■ EXCERPT PROVIDED
----------------------------------------

Cost estimate: Indexing 1,000 notes ≈ 4M tokens ≈ $0.48 (or free if within 200M token limit)

Installation

  1. Clone the repository:
git clone https://github.com/drewburchfield/obsidian-graph-mcp.git
cd obsidian-graph-mcp
  1. Configure environment:
cp .env.example .env
# Edit .env with your settings:
#   - VOYAGE_API_KEY (from https://dashboard.voyageai.com/)
#   - OBSIDIAN_VAULT_PATH (absolute path to your vault)
#   - POSTGRES_PASSWORD (generate with: openssl rand -base64 36)
  1. Start services:
docker-compose up -d
  1. Initial indexing (first time only):
docker exec -i obsidian-graph python -m src.indexer

Indexes entire vault (30-60 min for large vaults). After this, file watching handles incremental updates.

----------------------------------------

■ STORED DATA
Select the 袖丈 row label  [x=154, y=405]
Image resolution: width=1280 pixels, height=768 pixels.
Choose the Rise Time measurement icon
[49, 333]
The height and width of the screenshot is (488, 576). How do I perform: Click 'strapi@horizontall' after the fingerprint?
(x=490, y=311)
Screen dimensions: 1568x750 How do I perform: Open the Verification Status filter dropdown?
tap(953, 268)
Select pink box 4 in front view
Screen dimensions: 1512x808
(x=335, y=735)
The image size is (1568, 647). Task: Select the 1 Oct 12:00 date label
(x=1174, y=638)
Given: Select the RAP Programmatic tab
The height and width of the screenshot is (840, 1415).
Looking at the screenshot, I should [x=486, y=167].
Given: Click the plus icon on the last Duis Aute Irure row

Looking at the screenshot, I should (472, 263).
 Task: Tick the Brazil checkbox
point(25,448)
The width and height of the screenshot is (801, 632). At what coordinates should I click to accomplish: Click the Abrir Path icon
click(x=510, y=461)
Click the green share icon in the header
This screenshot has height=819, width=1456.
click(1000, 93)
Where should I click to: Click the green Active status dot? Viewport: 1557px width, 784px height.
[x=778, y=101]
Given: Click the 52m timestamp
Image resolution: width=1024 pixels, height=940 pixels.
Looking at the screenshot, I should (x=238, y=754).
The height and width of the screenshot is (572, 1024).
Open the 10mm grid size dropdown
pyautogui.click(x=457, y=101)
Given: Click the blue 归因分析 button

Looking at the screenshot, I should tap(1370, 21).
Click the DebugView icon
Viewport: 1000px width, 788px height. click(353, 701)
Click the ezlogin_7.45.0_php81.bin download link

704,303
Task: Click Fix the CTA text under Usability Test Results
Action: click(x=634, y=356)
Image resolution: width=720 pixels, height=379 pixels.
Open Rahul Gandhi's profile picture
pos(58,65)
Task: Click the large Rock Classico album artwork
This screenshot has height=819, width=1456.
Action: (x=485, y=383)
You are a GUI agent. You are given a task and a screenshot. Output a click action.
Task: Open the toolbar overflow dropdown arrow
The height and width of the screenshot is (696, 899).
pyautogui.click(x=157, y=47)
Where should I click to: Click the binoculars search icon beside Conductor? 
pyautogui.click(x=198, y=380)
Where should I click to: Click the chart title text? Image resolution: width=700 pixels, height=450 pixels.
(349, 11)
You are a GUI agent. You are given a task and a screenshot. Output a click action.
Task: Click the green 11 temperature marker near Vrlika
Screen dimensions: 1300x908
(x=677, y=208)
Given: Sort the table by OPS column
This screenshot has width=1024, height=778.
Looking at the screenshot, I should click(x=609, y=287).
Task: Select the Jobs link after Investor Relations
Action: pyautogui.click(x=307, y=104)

----------------------------------------

■ PROBLEMS TO SOLVE
• a. Print the passage of the installation instructions that begins at the words "Installation" and stops after "VOYAGE_API_KEY (from https://dashboard.voyageai.com/)".
• b. Proceed with the installation instructions from the point where they end.
The listing comes from a different source than the installation instructions.

■ RESPONSE LIST
• a.
Installation

  1. Clone the repository:
git clone https://github.com/drewburchfield/obsidian-graph-mcp.git
cd obsidian-graph-mcp
  1. Configure environment:
cp .env.example .env
# Edit .env with your settings:
#   - VOYAGE_API_KEY (from https://dashboard.voyageai.com/)

• b.
  1. Add to MCP client (~/.mcp.json):
{
  "mcpServers": {
    "obsidian-graph": {
      "command": "docker",
      "args": ["exec", "-i", "obsidian-graph", "python", "-m", "src.server"],
      "disabled": false
    }
  }
}

Configuration

Required Environment Variables

# Voyage AI
VOYAGE_API_KEY=your_key_here  # Get from https://www.voyageai.com/

# PostgreSQL (POSTGRES_HOST is set by docker-compose.yml, no need to set in .env)
POSTGRES_PASSWORD=your_secure_password_here  # Generate with: openssl rand -base64 36

# Obsidian Vault
OBSIDIAN_VAULT_PATH=/path/to/your/vault  # Absolute path on your system

Optional Tuning

# File watching
OBSIDIAN_WATCH_ENABLED=true
OBSIDIAN_DEBOUNCE_SECONDS=30

# Polling mode (auto-enabled for Docker and cloud-synced vaults)
# OBSIDIAN_WATCH_USE_POLLING=       # true | false (unset = auto-detect)
# OBSIDIAN_WATCH_POLLING_INTERVAL=30  # seconds between polls (default: 30)

# Performance
POSTGRES_MIN_CONNECTIONS=5
POSTGRES_MAX_CONNECTIONS=20
EMBEDDING_BATCH_SIZE=128
EMBEDDING_REQUESTS_PER_MINUTE=300

# HNSW index (advanced)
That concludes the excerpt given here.